Others had picked up on it even before they met. Crazy Tim had started it, of course, going way out of his way to introduce them. Then he’d set off on a quest to find a Jimmy and a Perry to form the “ultimate team against evil.” He hadn’t reported any results yet. Of course, Crazy Tim was still aloft in Afghanistan, and she was permanently grounded in Washington State, a bitter pill she did her best to spit out rather than swallow.
? ? ?
Kendall’s eyes kept tracking down to Lois’s uncovered prosthetic foot. He’d pull them away and look back up at her eyes, but it was clearly giving him trouble.
“It’s okay, Clark. I’m going to just have to get used to it.” She wasn’t happy about it but tried not to sound too upset either; she was the one who’d chosen the skirt after all. “Go ahead, give it the good once-over.” She leaned on her cane and turned it sideways for him to see.
He squatted down to look, then had the decency to glance back up at her to make sure it was okay.
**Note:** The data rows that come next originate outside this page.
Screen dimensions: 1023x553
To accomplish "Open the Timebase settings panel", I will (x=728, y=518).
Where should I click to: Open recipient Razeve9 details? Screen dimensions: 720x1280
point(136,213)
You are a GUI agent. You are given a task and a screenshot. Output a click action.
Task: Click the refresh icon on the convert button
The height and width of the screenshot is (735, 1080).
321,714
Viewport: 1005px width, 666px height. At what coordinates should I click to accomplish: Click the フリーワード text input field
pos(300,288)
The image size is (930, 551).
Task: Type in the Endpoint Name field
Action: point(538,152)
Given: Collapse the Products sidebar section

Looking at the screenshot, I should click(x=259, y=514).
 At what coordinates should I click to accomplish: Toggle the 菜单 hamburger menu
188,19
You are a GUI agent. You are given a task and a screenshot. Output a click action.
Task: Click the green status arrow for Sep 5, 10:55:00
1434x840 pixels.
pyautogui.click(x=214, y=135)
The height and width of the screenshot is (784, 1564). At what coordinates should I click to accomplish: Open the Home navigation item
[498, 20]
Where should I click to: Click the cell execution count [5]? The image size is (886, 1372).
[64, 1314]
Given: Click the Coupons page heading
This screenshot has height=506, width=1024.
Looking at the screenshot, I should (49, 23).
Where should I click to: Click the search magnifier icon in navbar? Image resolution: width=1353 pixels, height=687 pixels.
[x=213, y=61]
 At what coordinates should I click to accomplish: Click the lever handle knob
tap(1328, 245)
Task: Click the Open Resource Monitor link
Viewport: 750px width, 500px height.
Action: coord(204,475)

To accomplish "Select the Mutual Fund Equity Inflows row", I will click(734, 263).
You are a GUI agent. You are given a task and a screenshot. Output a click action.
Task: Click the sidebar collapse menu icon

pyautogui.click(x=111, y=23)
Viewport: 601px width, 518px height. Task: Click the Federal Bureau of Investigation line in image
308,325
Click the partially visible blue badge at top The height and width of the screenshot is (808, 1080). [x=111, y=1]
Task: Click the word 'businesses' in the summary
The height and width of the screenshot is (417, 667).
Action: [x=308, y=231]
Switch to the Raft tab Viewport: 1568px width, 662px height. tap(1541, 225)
He was such a geek, one of his more charming features. Actually, one of his many charming features. She’d always liked him once Tim had bumped them together.
“The Soleus Tactical,” she filled him in. “They designed it specifically for a double amputee named Dale Beatty. National Guard guy who hit an IED over in the Dustbowl.” Iraq and Afghanistan lacked many things, but they had plenty of dust. Six months out and she could still feel it clogging her pores.
“Slick. The springs are adjustable?”
It was the first time anyone other than a doctor or physical therapist had even been allowed to see it. If there was anyone to be her “first time,” she liked that it was Kendall. For reasons she didn’t care to contemplate, she was ridiculously tempted to run her hand through his black hair not so different from Clark Kent’s. Was she that desperate for company?